**What is expected:** What is the number of lines in these records that hold the word "Перестыковка"? Reply with that number alone.

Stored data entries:
****************

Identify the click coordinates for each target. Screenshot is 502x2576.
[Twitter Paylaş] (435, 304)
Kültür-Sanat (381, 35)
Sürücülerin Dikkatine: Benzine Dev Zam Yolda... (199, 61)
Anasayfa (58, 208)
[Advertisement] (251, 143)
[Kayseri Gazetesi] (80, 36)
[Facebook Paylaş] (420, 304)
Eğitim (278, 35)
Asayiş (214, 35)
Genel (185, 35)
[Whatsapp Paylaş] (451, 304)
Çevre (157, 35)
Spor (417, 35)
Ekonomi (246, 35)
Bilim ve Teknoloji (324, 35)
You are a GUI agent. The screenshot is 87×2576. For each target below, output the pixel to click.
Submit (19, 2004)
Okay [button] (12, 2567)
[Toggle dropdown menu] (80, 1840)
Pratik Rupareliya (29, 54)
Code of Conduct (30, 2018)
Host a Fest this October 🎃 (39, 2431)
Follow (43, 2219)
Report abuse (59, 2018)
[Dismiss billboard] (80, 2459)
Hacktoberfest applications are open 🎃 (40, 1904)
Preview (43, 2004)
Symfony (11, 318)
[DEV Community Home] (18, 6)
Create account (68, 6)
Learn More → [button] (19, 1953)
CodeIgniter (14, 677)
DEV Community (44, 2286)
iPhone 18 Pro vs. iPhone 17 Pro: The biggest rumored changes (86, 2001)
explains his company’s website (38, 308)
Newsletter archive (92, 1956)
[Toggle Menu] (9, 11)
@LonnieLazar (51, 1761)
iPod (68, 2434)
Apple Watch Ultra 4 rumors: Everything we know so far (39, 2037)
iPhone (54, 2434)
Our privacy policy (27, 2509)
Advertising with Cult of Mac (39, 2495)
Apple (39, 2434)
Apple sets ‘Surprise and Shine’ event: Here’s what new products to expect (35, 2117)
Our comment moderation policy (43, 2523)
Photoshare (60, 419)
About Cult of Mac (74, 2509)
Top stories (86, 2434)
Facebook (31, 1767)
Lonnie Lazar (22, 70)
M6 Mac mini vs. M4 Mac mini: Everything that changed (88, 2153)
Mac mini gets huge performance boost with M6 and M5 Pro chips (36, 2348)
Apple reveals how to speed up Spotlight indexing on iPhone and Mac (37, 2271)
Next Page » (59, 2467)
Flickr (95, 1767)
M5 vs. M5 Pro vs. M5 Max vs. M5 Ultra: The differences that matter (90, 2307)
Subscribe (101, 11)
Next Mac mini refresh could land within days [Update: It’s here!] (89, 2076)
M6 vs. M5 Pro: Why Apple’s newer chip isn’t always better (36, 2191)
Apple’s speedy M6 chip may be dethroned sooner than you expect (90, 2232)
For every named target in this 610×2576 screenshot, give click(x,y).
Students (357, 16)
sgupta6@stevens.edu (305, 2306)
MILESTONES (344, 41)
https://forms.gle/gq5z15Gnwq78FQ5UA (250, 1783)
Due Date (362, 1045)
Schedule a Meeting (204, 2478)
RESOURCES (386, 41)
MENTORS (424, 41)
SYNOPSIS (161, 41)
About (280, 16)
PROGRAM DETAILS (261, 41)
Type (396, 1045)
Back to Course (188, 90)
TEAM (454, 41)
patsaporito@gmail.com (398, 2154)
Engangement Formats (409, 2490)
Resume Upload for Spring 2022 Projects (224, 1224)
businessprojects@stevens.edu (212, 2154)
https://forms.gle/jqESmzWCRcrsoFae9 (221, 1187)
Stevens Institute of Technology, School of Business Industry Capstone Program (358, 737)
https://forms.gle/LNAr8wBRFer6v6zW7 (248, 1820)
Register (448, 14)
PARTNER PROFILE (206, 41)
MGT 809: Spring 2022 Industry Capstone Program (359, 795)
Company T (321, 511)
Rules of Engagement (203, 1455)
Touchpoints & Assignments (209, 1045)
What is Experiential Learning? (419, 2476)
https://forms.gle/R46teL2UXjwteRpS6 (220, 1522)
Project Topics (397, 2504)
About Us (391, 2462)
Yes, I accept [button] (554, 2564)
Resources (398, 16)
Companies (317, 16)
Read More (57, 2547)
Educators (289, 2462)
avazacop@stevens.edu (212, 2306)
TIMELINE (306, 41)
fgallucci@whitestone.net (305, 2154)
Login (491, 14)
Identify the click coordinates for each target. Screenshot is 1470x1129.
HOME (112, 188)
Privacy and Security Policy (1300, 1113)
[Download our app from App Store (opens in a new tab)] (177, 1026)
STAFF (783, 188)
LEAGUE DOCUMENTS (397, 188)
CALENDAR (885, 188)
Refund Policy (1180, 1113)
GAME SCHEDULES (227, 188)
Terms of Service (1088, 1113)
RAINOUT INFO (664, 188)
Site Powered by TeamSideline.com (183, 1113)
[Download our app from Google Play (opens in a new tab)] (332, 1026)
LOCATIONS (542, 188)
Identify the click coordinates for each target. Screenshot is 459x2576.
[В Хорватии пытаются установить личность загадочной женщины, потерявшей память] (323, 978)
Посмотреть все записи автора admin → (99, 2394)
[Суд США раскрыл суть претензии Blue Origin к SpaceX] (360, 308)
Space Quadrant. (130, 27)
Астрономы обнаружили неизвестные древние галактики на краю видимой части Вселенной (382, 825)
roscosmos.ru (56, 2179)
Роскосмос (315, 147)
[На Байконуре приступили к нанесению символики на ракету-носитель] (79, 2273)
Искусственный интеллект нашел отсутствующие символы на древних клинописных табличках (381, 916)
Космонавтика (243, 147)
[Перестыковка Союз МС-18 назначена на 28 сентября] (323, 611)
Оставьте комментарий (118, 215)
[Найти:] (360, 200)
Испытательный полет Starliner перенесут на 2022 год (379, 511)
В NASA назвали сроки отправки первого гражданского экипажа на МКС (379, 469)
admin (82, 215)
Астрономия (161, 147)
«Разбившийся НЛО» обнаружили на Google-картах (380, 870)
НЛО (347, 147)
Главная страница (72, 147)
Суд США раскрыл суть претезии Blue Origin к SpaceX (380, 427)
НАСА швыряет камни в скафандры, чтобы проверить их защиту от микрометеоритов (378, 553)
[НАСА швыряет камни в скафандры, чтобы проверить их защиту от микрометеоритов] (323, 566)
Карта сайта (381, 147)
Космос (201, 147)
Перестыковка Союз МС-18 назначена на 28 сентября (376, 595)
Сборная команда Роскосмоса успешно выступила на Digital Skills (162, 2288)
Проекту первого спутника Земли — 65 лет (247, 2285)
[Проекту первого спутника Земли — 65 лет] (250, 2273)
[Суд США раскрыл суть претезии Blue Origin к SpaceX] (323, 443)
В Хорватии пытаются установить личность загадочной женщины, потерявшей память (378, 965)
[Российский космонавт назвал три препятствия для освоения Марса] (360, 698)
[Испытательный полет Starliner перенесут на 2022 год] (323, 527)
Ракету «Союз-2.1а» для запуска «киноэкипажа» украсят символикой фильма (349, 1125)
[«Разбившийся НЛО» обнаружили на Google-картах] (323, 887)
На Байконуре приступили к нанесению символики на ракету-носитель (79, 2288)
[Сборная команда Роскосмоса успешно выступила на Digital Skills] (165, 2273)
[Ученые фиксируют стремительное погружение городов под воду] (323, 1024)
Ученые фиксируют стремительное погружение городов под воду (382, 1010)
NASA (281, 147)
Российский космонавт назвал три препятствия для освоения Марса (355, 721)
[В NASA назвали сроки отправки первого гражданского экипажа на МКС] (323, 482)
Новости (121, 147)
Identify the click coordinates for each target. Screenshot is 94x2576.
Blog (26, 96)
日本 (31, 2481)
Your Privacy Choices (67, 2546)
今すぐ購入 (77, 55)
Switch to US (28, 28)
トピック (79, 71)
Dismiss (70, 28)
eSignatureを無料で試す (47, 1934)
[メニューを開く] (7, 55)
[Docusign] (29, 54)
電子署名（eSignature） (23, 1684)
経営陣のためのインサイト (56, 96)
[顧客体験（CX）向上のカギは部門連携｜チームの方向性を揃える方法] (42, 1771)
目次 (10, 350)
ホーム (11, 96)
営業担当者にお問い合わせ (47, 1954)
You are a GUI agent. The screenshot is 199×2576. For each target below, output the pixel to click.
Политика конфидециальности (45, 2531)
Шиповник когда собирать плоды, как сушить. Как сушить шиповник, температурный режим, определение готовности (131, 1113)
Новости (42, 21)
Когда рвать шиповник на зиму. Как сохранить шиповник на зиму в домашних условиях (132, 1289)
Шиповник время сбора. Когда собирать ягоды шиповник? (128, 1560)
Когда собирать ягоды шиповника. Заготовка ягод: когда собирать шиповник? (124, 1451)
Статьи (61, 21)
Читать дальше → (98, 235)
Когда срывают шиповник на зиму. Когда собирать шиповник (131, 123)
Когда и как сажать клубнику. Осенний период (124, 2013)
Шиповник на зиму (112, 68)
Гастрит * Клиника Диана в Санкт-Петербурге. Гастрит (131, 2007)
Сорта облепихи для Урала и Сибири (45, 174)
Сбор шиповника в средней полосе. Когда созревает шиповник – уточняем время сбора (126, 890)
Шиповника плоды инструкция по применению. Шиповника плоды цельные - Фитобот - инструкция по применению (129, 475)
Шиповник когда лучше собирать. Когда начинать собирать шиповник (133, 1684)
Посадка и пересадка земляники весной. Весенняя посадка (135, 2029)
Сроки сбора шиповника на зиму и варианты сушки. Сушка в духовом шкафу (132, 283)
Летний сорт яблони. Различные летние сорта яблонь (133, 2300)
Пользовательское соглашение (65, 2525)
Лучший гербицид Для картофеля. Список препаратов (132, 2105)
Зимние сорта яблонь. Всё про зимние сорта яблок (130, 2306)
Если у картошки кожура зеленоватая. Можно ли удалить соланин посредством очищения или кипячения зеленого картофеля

****************

**Task output:** 2